What are the benefits of slow pull ups in comparison to the benefits of faster pull ups?...

Fast Pull-ups:
  • You can develop more power (effort divided by distance - the difference between sprinters and long distance runners).
  • Fast pull-ups can lead to other variations, like clap pull-ups, or switch-grip pull-ups (if you use the pull-up grips on a cable machine - switching from wide-angle to narrow-angle handles in midair).
Slow Pull-ups:
  • Your muscles will be exerting an equal amount of effort throughout the movement (fast pull-ups get easier at the top, because you've created enough momentum to counteract your weight),
  • Ensures larger effective range of motion (because you can safely almost-lock out at the bottom, and again, you'll be exerting the same effort at the top).
  • Your form won't suffer - usually the first thing to fall apart once someone begins to do exercises faster is form.
I've read that the pressure from continuous muscle contraction squeezes blood out of the muscle, constricting the amount of oxygenated blood that is able to get into the muscle (fast pull-ups are not a continuous contraction - there is an easy period at the top and on the way down).



Muscles need oxygen-rich blood to continue aerobic respiration (aerobic respiration occurs when your muscles use oxygen to break down glucose for energy; it's about 42 times more efficient than anaerobic respiration (without oxygen), and creates far fewer byproducts, such as lactic acid - which is why you need air to survive). 

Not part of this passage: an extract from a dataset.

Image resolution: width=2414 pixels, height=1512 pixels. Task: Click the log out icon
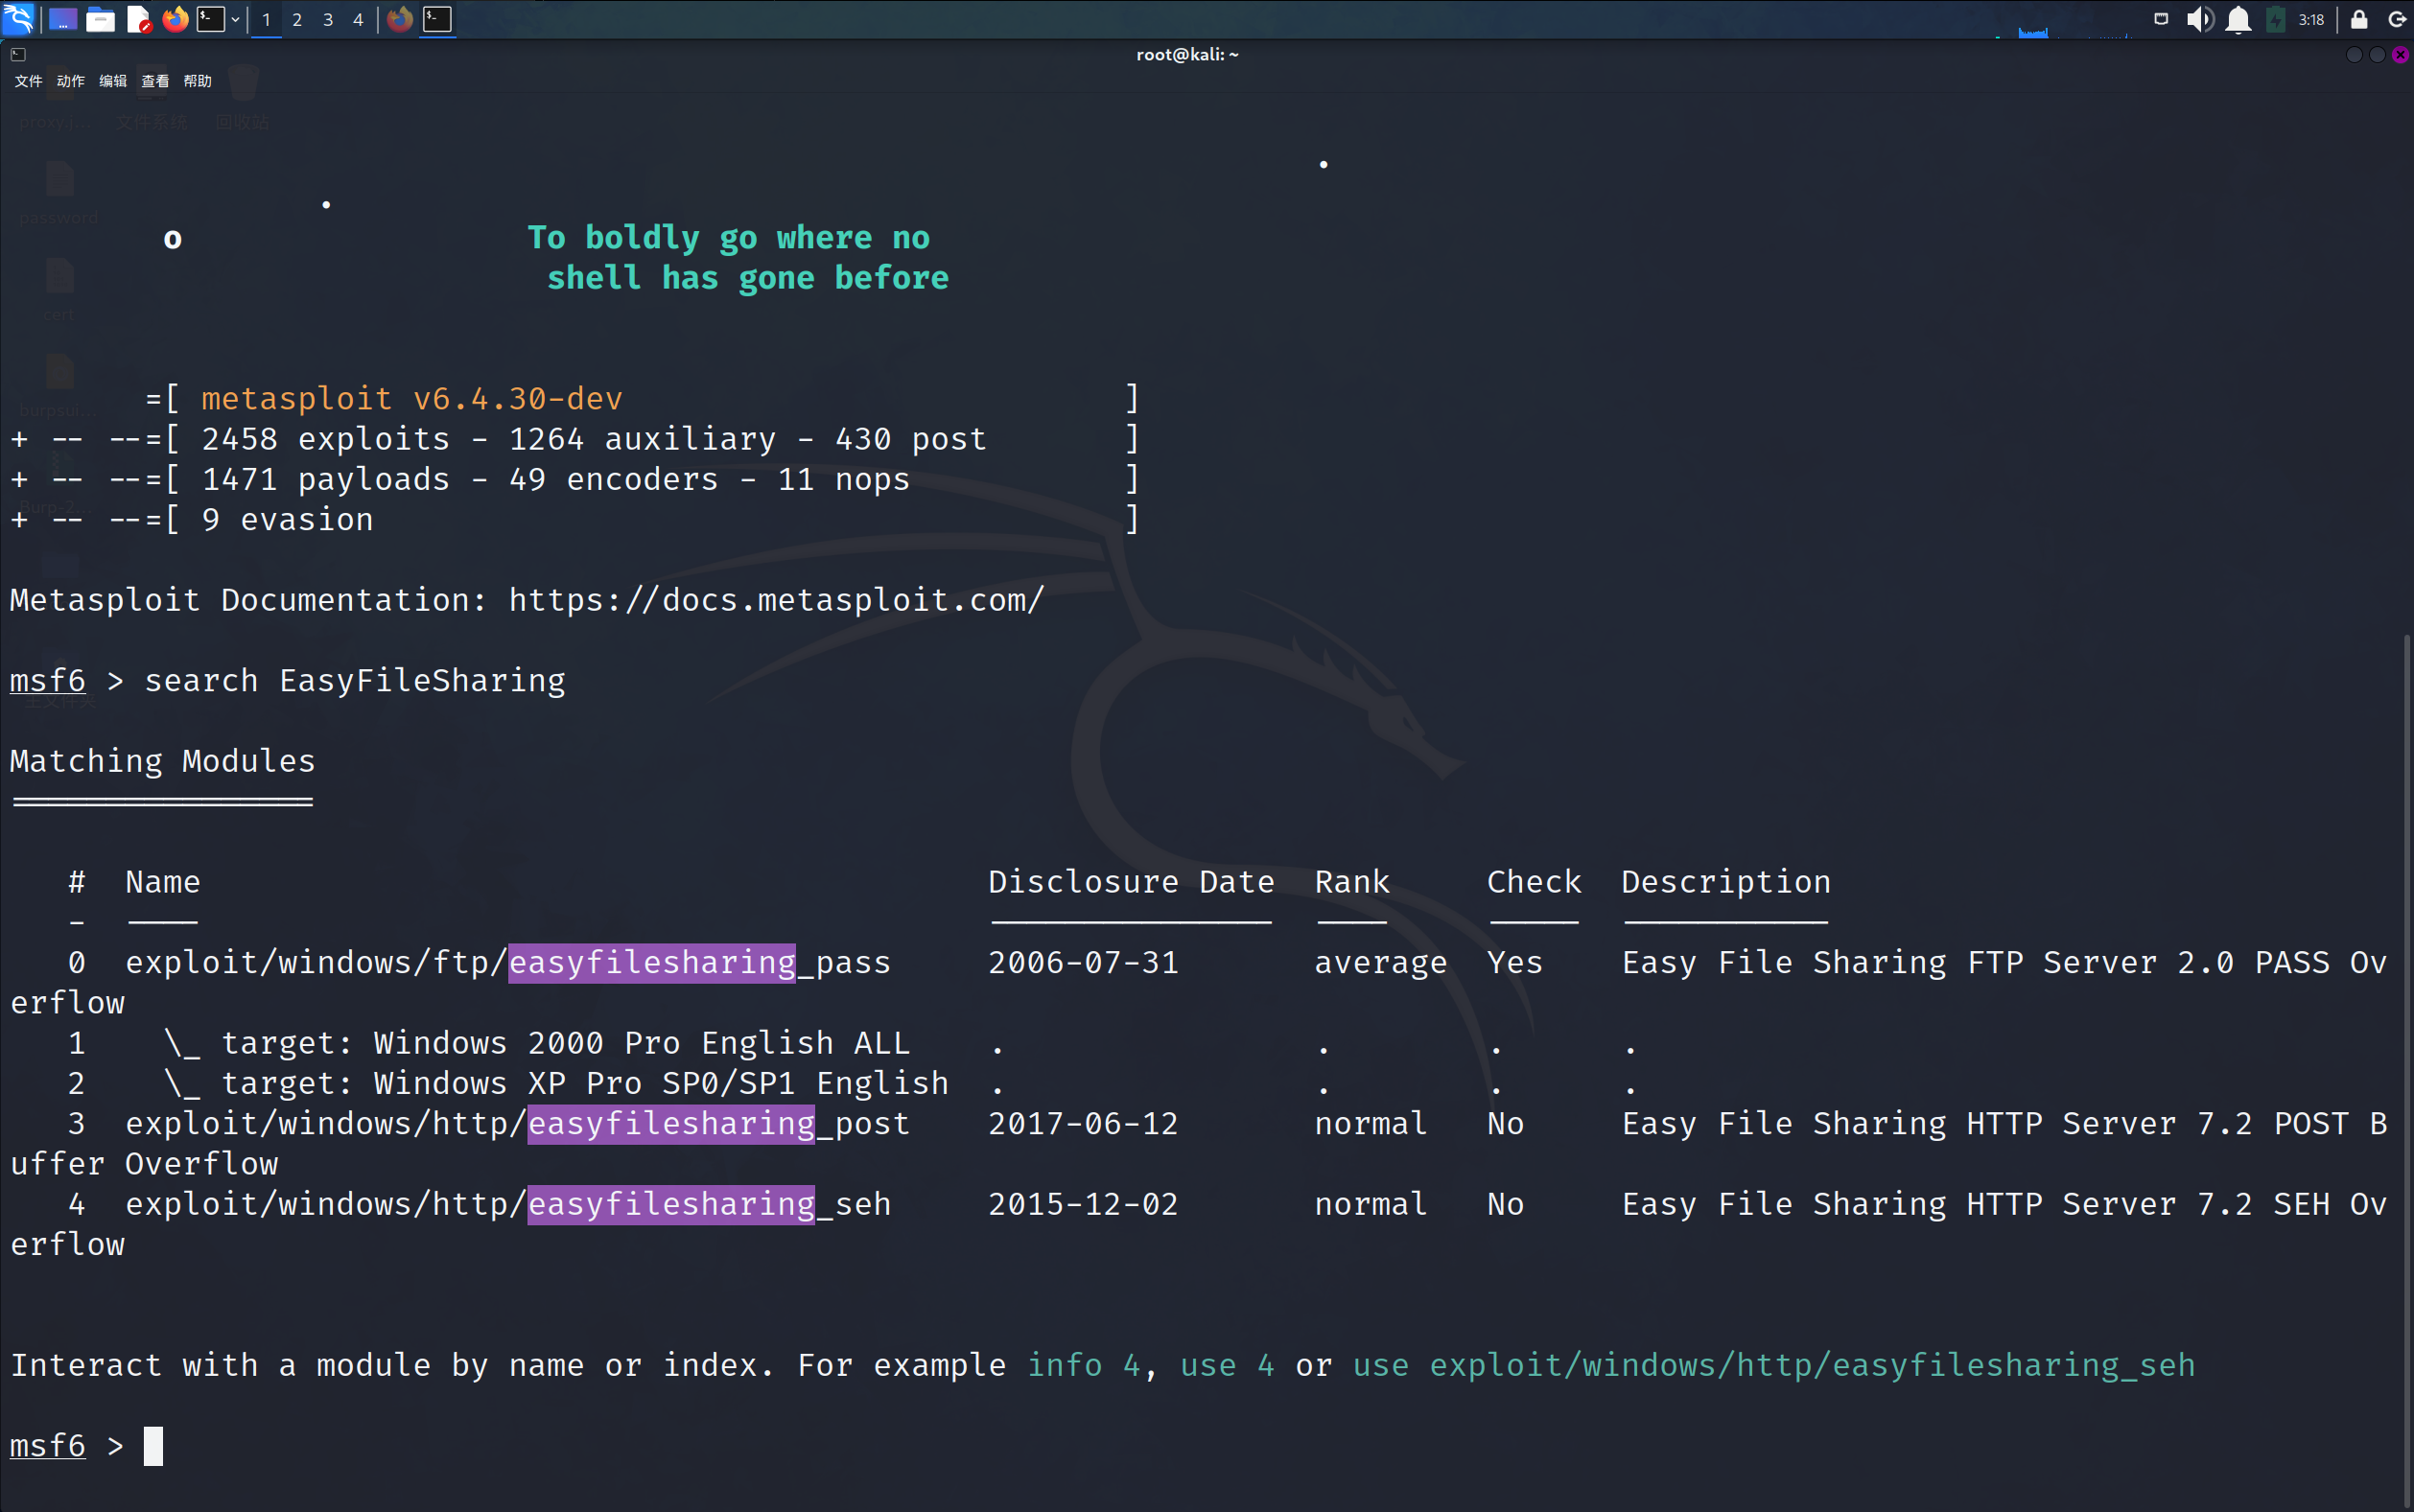(2397, 19)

This makes intuitive sense to me, as the longer I've held one continuous contraction the sooner that muscle cramped up. The kicker is that reducing oxygen in the blood is why athletes go to Colorado, where the air is naturally less dense, to train - because forcing your lungs and muscles to work on less oxygen makes the cells produce more mitochondria (the "organ" or powerhouse in the cell that uses oxygen to break down glucose for energy) to more efficiently harvest the oxygen that they receive.

So, another possible effect of slow pull-ups is they
  • Create more efficient muscles by increasing the amount of mitochondria in your muscle cells.
The downside, of course, is that during training you're going to be a lot more sore than normal, for two reasons:
  • Micro tears in the muscle fiber (which stimulates muscle growth) is primarily determined by time under tension, and slow pull-ups means you'll spend more time under tension per repetition than doing fast ones, and
  • Anaerobic respiration, which is necessary for oxygen-starvation training in order to promote mitochondria production, creates more lactic acid, which can hurt like muscle soreness, but typically goes away within an hour.